From your description I’m guessing the first kayaks were short and wide.
Look for 12’ + and narrow.
Very basic rec boats and speed are not in the same category.
As String said, longer and narrower. Which may get you into boats called touring.
Quest is good for your use. Look for a used one season for recs is nearly over. Had one like new sold for 750.
Or a Wilderness Systems Tarpon 140.
Who makes the Quest? Aha Hobie!
If you can find one used, the original Old Town Loon 100 10-foot kayak performs better than other short kayaks I’ve used. It’s a little narrower at 28 inches, and not as flat-bottomed as the usual short kayak. So, it tracks nicely without that back and forth waggle. The weight capacity is lower than some at 225 lbs. I still have a Loon 100 and won’t let it go.
The old Casco 100 appears to be the same hull but with a smaller cockpit (but still pretty big) and a rear hatch.
They were wider but the same length.

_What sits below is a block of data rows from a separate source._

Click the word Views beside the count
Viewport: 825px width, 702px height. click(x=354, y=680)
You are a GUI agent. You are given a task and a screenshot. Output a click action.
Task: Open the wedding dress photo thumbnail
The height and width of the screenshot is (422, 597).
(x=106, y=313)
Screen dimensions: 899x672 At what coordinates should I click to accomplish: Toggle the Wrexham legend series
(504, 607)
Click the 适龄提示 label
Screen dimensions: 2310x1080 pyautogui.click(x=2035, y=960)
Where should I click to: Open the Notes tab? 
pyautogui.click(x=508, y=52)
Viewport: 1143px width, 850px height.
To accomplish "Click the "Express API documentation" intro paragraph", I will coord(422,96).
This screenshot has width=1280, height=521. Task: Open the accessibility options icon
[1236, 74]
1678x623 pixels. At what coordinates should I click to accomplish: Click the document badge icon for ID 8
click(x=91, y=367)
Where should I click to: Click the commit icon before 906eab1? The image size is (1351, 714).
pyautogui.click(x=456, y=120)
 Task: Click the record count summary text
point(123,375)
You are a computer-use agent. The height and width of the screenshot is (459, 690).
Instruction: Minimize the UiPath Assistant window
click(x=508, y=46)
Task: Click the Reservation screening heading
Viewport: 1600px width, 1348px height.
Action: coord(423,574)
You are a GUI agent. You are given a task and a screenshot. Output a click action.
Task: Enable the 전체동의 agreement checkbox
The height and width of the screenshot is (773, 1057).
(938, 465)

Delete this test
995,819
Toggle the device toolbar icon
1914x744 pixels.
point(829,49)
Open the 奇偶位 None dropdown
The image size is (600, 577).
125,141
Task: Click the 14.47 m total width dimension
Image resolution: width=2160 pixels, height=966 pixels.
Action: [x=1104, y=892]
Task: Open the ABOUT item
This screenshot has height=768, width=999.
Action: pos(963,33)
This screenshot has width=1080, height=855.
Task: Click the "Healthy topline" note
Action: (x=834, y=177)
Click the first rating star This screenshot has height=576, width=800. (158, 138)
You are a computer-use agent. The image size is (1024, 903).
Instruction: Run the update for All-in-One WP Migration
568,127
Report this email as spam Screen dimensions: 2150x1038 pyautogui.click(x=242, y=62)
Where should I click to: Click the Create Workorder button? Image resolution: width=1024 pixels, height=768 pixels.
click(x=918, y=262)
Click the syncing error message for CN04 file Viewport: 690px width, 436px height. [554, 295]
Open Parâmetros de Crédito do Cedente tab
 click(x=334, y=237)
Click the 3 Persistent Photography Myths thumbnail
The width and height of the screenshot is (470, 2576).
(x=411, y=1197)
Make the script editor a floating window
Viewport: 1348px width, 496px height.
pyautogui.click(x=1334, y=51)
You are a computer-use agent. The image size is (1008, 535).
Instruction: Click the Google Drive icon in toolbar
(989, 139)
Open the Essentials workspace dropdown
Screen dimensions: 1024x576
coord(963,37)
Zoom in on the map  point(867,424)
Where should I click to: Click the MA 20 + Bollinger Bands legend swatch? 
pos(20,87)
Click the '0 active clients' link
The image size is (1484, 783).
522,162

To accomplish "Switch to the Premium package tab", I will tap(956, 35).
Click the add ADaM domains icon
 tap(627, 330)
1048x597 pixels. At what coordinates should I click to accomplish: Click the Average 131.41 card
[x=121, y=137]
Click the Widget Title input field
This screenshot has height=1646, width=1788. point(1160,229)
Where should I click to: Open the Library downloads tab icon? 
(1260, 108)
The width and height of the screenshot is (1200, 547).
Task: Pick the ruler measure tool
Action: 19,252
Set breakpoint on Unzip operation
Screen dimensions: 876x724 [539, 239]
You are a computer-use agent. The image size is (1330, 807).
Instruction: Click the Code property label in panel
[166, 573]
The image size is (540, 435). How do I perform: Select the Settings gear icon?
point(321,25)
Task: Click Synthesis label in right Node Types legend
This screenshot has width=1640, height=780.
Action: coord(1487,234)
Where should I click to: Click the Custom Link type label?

However, the keel was much less pointed on the ones we bought.
Weaving also can be an indication of an inexperienced paddler.
I don’t recall the OP listing a $500 preferred price before, but that opens up possibilities for a used day touring kayak. You have to watch the used kayak sources for a decent deal to come along.
What were those first kayaks?
Yeah, I get that. I’ve had no problems prior to this on the same lake, but thank you.
I recommend the Pungo 140, not produced anymore but you can find them used.
Second Eric’s recommendation of the Pungo 140. Just got home from a morning paddle in mine.
For it’s class it is quick, agile, and stable. Tracks nicely, turns easily.
And then you’ll be a goner, falling in love with your first touring boat … the first of many.